I trained SSD mobilenetv2, but i got loss=Nan and crash from epoch 1
I use this config for train

random_seed: 42
ssd_config {
aspect_ratios_global: “[1.0, 2.0, 0.5, 3.0, 1.0/3.0]”
scales: “[0.05, 0.1, 0.25, 0.4, 0.55, 0.7, 0.85]”
two_boxes_for_ar1: true
clip_boxes: false
loss_loc_weight: 0.8
focal_loss_alpha: 0.25
focal_loss_gamma: 2.0
variances: “[0.1, 0.1, 0.2, 0.2]”
arch: “mobilenet_v2”
freeze_bn: false
}
training_config {
batch_size_per_gpu: 1
num_epochs: 10
learning_rate {
soft_start_annealing_schedule {
min_learning_rate: 5e-5
max_learning_rate: 2e-2
soft_start: 0.15
annealing: 0.5
}
}
regularizer {
type: L1
weight: 3e-06
}
}
eval_config {
validation_period_during_training: 10
average_precision_mode: SAMPLE
batch_size: 8
matching_iou_threshold: 0.5
}
nms_config {
confidence_threshold: 0.01
clustering_iou_threshold: 0.6
top_k: 200
}
augmentation_config {
preprocessing {
output_image_width: 480
output_image_height: 256
output_image_channel: 3
crop_right: 480
crop_bottom: 256
min_bbox_width: 1.0
min_bbox_height: 1.0
}
spatial_augmentation {
hflip_probability: 0.5
vflip_probability: 0.0
zoom_min: 0.7
zoom_max: 1.8
translate_max_x: 8.0
translate_max_y: 8.0
}
color_augmentation {
hue_rotation_max: 25.0
saturation_shift_max: 0.20000000298
contrast_scale_max: 0.10000000149
contrast_center: 0.5
}
}
dataset_config {
data_sources: {
tfrecords_path: “/workspace/src/NVIDIA-train/transfer_learning_face_plate/tlt-experiments/tfrecords/kitti_trainval/kitti_trainval*”
image_directory_path: “/workspace/src/NVIDIA-train/transfer_learning_face_plate/data_train/training”
}
image_extension: “jpg”
target_class_mapping {
key: “face”
value: “face”
}
target_class_mapping {
key: “plate”
value: “plate”
}
validation_fold: 0
}

Any help, pls?

@subzeromot

There are many reasons that may cause your network to run slowly.
Is this network pruned or sparsed?
Is this network int8 mode, fp16 mode or fp32 mode?
Hardware conditions would also affect inference speed.
Is your hardware boosted mode or not boosted mode?
Are there any other processes using GPU resources?

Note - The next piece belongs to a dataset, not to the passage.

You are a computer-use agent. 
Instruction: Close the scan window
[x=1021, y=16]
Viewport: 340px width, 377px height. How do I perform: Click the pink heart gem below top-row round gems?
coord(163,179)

For your question on behalf of SSD training, there would be also many reasons that cause your training to fail.
Network attribute configurations like learning rate, optimization method (SGD? ADAM?), batch size will affect training result.
Maybe there are flaws in your dataset configurations such as how objects are labeled is wrong.
Preprocessing of training inputs will also contribute to your training results.